- Dataset content -
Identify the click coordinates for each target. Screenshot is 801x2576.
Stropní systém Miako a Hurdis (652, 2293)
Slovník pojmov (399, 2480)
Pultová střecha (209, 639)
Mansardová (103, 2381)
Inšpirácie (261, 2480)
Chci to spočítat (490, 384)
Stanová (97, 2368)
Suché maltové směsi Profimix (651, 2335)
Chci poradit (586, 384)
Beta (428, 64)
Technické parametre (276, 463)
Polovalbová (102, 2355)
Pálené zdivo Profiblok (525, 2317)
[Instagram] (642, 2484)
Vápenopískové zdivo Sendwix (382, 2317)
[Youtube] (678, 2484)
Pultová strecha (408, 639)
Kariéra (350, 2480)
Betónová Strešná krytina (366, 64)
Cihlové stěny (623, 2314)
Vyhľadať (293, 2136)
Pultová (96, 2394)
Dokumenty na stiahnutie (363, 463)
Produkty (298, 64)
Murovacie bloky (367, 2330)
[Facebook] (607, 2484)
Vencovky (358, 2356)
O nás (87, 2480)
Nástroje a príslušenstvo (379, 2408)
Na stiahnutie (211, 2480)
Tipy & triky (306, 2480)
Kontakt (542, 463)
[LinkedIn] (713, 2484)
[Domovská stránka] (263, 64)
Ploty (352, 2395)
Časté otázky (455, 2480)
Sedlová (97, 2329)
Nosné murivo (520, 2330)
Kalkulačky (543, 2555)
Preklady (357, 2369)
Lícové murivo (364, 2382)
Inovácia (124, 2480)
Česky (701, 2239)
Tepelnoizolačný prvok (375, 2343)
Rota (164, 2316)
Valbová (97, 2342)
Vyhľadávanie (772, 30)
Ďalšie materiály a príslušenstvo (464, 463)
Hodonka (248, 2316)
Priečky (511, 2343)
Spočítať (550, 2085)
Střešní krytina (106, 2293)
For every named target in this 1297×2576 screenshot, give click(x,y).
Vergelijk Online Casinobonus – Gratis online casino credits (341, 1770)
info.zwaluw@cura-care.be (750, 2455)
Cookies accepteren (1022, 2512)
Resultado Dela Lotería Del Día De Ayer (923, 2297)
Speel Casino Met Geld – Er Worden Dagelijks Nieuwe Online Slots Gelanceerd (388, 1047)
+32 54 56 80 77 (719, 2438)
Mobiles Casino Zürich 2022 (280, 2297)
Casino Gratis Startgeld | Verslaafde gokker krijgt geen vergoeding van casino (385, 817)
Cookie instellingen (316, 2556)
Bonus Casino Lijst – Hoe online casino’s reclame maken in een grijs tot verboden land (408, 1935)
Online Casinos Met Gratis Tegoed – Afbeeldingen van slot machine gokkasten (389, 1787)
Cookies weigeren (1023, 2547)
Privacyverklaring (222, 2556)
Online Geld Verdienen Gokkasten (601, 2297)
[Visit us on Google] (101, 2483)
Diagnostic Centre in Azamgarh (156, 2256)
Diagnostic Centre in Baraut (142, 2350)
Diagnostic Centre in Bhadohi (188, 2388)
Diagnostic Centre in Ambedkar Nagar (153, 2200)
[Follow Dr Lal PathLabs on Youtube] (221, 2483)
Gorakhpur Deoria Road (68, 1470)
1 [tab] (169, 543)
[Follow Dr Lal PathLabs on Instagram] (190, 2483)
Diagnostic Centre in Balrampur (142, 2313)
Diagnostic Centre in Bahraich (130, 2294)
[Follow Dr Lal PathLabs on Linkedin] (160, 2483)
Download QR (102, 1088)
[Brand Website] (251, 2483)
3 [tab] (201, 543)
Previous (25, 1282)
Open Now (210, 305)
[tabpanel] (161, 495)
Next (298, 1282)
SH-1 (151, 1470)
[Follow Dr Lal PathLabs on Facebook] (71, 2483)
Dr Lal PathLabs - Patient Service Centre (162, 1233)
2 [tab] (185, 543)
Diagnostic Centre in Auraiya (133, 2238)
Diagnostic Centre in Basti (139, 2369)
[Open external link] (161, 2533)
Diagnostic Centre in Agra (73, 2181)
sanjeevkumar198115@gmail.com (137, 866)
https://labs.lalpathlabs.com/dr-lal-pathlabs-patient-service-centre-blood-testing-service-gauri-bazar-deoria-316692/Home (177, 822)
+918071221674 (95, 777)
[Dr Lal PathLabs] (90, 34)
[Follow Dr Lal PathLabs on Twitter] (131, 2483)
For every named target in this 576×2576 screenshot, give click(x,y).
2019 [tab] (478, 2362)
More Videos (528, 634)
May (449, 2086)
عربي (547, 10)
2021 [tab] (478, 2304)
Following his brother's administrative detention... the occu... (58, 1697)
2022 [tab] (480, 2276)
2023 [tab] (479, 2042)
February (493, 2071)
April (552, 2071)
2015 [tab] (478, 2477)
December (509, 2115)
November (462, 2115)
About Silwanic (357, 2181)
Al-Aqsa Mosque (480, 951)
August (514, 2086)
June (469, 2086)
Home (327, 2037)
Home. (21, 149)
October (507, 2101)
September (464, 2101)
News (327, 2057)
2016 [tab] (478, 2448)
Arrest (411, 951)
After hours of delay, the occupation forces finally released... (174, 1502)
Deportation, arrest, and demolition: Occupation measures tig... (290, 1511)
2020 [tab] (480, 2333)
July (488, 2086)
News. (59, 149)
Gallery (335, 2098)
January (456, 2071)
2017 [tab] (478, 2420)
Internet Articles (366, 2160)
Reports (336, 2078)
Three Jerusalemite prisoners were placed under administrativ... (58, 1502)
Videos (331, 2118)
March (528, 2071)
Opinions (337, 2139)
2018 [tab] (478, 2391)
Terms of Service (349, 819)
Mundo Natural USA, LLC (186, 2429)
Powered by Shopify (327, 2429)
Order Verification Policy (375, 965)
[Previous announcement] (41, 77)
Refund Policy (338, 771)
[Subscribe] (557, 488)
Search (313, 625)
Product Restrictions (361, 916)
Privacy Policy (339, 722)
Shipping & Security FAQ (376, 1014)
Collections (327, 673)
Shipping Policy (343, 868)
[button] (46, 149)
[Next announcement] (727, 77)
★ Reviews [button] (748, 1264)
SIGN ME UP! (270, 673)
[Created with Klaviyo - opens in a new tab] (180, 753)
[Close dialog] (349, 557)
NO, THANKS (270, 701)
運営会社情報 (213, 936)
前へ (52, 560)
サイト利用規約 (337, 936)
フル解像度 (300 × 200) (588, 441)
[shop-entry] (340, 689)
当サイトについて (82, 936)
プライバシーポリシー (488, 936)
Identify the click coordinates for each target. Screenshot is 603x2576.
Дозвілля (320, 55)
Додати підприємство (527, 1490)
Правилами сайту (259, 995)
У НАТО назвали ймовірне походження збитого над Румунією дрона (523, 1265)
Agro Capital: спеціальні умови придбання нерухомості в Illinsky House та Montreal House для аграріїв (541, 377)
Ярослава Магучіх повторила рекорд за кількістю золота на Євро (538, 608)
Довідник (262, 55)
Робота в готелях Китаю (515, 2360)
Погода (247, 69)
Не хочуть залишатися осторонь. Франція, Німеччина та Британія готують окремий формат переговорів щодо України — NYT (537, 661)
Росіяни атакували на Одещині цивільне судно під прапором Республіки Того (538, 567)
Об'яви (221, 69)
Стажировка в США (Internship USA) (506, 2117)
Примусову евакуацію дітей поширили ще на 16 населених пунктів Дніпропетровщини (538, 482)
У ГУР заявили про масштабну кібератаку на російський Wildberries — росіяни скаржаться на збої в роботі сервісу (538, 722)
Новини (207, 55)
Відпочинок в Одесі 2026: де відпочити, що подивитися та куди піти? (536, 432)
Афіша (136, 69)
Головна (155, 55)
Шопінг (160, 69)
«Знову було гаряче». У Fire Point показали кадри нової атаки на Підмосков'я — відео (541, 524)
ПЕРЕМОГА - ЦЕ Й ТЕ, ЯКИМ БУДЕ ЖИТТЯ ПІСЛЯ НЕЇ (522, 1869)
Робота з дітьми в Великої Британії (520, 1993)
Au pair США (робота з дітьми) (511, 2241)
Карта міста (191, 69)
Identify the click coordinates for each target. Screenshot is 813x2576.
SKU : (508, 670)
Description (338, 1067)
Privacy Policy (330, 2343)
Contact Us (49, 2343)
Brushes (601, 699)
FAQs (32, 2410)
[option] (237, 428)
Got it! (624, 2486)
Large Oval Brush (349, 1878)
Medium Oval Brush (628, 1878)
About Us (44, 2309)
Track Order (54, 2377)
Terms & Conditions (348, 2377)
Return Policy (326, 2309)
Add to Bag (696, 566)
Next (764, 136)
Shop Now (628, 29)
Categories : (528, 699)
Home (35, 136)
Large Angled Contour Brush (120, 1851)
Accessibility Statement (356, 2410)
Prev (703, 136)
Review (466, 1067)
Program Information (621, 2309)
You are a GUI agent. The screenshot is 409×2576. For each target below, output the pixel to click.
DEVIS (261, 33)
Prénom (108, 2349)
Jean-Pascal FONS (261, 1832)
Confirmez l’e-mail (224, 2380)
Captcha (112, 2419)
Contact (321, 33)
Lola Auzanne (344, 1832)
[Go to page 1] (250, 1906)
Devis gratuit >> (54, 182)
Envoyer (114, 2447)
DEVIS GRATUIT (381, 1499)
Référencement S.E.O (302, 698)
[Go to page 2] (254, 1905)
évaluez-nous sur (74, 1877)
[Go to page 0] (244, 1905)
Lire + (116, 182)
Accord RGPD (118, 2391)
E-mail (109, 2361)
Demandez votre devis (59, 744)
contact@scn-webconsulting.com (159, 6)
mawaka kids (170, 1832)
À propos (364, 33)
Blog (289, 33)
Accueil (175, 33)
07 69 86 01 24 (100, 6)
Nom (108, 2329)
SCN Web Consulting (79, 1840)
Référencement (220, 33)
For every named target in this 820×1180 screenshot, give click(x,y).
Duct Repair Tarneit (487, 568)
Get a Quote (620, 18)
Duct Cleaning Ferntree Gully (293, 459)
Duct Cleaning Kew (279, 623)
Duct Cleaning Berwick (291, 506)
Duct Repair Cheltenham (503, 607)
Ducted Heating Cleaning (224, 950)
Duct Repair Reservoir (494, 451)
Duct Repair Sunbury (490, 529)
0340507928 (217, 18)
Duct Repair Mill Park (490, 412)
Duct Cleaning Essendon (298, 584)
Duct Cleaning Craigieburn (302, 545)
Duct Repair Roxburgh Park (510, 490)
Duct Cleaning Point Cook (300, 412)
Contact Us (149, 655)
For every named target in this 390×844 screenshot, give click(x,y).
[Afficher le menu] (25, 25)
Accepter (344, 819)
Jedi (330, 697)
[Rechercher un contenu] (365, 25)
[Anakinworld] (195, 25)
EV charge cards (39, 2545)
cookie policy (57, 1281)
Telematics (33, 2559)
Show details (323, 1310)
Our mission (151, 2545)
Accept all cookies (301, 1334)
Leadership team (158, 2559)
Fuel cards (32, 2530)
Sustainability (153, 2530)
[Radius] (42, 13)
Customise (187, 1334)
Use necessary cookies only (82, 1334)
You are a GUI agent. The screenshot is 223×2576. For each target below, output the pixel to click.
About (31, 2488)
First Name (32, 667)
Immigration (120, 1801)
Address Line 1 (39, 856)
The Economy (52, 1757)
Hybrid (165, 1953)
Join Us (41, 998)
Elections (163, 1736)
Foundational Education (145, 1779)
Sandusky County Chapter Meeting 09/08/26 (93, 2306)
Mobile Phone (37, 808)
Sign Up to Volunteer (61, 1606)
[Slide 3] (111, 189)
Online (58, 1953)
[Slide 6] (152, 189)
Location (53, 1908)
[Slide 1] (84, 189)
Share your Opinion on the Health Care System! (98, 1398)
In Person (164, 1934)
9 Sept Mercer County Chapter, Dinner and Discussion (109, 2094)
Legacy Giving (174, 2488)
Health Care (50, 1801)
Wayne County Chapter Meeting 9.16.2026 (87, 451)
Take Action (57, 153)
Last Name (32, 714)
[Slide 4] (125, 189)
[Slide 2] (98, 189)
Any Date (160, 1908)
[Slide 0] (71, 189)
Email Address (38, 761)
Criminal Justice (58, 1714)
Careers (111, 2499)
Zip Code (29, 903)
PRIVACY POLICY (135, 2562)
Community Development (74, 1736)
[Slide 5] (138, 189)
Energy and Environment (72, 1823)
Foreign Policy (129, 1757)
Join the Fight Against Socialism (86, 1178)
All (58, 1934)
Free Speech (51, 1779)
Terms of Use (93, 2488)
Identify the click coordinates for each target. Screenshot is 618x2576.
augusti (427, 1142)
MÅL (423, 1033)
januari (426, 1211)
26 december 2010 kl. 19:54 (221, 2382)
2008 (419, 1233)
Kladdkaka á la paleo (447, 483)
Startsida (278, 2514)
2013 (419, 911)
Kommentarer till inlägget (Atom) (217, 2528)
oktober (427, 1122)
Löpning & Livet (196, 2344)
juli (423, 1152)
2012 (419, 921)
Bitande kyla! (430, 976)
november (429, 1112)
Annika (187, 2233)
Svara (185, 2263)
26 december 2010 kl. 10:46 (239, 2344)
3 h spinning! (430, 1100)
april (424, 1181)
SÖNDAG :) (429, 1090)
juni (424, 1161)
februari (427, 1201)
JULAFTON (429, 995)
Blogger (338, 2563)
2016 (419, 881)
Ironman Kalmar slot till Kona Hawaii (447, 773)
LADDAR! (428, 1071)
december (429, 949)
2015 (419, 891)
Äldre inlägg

- Aim of the exercise -
Each line in the entries above, starting at the line with "Hybrid (165, 1953)" and ending at the line with "[Slide 1] (84, 189)", is to be printed exactly, and only those lines.

- Answer to this task -
Hybrid (165, 1953)
Join Us (41, 998)
Elections (163, 1736)
Foundational Education (145, 1779)
Sandusky County Chapter Meeting 09/08/26 (93, 2306)
Mobile Phone (37, 808)
Sign Up to Volunteer (61, 1606)
[Slide 3] (111, 189)
Online (58, 1953)
[Slide 6] (152, 189)
Location (53, 1908)
[Slide 1] (84, 189)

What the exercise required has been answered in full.